(EXTRACT Opens)

Consumers don't want to eat meat from animals that have been fed antibiotic growth promotants every day of their short and miserable lives, or the ground up remains of other animals, or genetically engineered soy meal. We want safe, wholesome, natural food, and will use their purchasing power to buy it and to avoid meat from factory farms.
As we move ever further into the information age, experts are warning that producers, whether they like it or not, will have to be consumer, rather than producer, driven, as they have been in the past. However galling they may find consumer concerns, they will have to listen to them, for the consumer as ray winger says in his paper, is the determinant of the food we produce-as even a giant multinational corporation like Monsanto has recently found to its cost.
Finally, of course, factory farming is not only the greatest contributor by far of animal abuse, causing millions of animals to suffer, it is simply not sustainable. It is not sustainable to continue feeding animals antibiotics every day of their lives, when officials have confirmed that this practice is contributing to the upsurge in superbugs in hospitals, and when health officials warn that antibiotic resistance is going to be one of the most serious problems confronting consumers in the next century.
Nor is it sustainable to continue feeding animals the ground up remains of other animals, as the bse crisis demonstrated. Which is why the practice is illegal in Europe.
The genetic engineers think they can create new super pigs and super sheep and super salmon which will solve some of these problems, but aside from the ethics of what they are doing to animals, it is doubtful that these laboratory created animals will be healthy or sustainable. Already reports coming in from Ruakura suggest that clones of dolly, the sheep, are abnormal, 8 times more likely to die prematurely, may not be able to graze in the paddock, and has serious health and other problems which raise questions about whether these animals lives should be sustained.
Like the factory farmers of yesteryear the genetic engineers are doing their experiments in secret, obsessed with the idea that anything that makes animals more productive and therefore more profitable, is acceptable, with no apparent concern, apparently, for how the animals, or consumer will feel about the new life forms they create.
I am particularly disturbed by the trend of the crown research institute Agresearch into genetic engineering and cloning of cows and sheep, producing unnatural animals which are treated like machines, some of this research is classed officially as laboratory work which needs no public input before behind the scenes official approval, and it is continuing without public scrutiny and debate.
Examples include work at Ruakura near Hamilton to add human and other genes to dairy cows. According to written details of the research, scientists work on young calves aged six to nine months to induce lactation well before the calves are naturally ready for this. The government scientists also take out and insert various embryos and fetuses, including in very young animals. Scientists continually operate to obtain skin and other body samples.
Scientists in recent years created deformed mice by taking out whole gene sequences. Some of these mice are barely alive, with loss of liver functions, walking difficulties, no hair, failed immune systems, and failed pregnancies. The scientists have been talking about similar knock out gene sequences in sheep and cattle and are likely to have produced these animals already in secret.
An Agresearch report in 1997 about a particular 'knocked out' gene sequence regulating muscle growth said this New Zealand discovery had opened the flood gates for work on sheep to greatly boost the amount of muscle. The green party has had an anonymous message from Ruakura staff saying staff have been sworn to secrecy about GE sheep which have ongoing problems retaining bodily fluids and which the messenger says should not be kept alive.

(EXTRACT Closes)
(DATASET RECORDS Opens)

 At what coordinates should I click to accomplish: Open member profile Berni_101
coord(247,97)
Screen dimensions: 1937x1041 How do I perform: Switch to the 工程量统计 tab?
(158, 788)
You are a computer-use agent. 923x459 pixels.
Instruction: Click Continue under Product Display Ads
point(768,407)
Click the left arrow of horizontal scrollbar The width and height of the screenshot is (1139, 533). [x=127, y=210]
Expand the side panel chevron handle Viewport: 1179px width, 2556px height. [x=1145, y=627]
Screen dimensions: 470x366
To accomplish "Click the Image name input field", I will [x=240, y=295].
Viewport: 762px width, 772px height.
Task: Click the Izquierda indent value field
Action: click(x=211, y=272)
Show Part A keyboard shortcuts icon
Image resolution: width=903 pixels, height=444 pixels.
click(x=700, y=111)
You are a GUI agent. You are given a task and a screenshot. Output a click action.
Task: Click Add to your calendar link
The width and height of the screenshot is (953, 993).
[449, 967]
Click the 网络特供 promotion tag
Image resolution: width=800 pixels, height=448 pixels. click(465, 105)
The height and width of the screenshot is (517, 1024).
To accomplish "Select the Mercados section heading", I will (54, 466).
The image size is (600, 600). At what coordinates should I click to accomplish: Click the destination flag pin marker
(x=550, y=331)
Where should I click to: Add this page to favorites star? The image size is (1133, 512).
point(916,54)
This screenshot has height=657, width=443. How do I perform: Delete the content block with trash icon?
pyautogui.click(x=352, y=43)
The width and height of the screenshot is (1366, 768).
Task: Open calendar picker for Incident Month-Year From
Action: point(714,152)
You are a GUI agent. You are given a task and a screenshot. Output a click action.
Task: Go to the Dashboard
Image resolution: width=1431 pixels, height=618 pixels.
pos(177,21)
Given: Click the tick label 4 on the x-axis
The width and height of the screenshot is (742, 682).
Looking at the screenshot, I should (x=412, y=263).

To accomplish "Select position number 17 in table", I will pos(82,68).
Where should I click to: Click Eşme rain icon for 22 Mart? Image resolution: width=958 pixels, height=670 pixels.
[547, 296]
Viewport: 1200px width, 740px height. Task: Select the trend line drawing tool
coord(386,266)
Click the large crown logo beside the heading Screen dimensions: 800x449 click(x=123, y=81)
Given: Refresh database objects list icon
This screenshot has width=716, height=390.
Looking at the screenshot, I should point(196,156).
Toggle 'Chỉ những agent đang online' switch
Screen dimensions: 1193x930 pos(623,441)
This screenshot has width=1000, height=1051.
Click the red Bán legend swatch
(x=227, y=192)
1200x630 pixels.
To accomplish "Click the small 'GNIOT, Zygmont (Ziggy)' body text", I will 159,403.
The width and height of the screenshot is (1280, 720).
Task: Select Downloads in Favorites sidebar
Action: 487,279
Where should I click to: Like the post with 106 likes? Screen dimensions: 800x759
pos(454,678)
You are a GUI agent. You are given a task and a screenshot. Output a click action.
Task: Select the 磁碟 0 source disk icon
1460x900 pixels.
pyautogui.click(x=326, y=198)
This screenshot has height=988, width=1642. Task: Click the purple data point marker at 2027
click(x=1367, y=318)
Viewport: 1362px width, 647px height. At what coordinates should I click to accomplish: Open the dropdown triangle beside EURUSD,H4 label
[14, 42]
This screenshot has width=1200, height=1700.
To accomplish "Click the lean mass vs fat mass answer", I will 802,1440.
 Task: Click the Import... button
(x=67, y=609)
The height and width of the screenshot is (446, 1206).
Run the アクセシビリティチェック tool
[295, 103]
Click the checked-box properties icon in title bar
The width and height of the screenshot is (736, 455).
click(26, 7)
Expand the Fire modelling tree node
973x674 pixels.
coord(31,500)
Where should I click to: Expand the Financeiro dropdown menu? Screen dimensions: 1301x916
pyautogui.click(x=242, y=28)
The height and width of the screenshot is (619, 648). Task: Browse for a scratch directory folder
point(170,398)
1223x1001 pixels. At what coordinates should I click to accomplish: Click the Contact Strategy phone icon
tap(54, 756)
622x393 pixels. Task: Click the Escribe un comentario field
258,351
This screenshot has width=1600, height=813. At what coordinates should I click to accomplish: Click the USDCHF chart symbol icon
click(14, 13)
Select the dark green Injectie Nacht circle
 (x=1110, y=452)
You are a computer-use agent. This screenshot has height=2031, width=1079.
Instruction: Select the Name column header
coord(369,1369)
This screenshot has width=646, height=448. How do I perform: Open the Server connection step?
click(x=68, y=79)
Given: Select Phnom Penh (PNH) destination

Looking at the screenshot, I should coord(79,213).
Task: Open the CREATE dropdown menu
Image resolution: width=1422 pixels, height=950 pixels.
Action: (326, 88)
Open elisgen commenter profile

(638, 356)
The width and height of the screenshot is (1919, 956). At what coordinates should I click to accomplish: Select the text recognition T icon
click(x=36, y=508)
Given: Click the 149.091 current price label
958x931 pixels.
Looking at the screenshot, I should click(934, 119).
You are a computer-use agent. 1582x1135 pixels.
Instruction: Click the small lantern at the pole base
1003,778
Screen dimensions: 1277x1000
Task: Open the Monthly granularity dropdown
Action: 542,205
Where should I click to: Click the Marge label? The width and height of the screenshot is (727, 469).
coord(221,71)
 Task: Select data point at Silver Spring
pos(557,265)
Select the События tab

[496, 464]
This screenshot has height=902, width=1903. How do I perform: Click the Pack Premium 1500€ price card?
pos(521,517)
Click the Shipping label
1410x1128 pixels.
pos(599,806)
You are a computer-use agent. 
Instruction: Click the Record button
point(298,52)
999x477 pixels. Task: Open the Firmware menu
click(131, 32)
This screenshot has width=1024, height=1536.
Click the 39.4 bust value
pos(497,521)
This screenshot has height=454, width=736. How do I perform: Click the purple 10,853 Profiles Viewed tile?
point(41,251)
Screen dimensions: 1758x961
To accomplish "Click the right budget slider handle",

(DATASET RECORDS Closes)

BRIEF A
Edit the passage of the factory farming text starting at "Nor is it sustainable" and ending at "should be sustained." so that "super salmon" becomes "super trout".
BRIEF B
According to the factory farming text, what problems do the deformed mice that scientists created have?

WRITTEN REPLY A
Nor is it sustainable to continue feeding animals the ground up remains of other animals, as the bse crisis demonstrated. Which is why the practice is illegal in Europe.
The genetic engineers think they can create new super pigs and super sheep and super trout which will solve some of these problems, but aside from the ethics of what they are doing to animals, it is doubtful that these laboratory created animals will be healthy or sustainable. Already reports coming in from Ruakura suggest that clones of dolly, the sheep, are abnormal, 8 times more likely to die prematurely, may not be able to graze in the paddock, and has serious health and other problems which raise questions about whether these animals lives should be sustained.

WRITTEN REPLY B
- Loss of liver functions
- Walking difficulties
- No hair
- Failed immune systems
- Failed pregnancies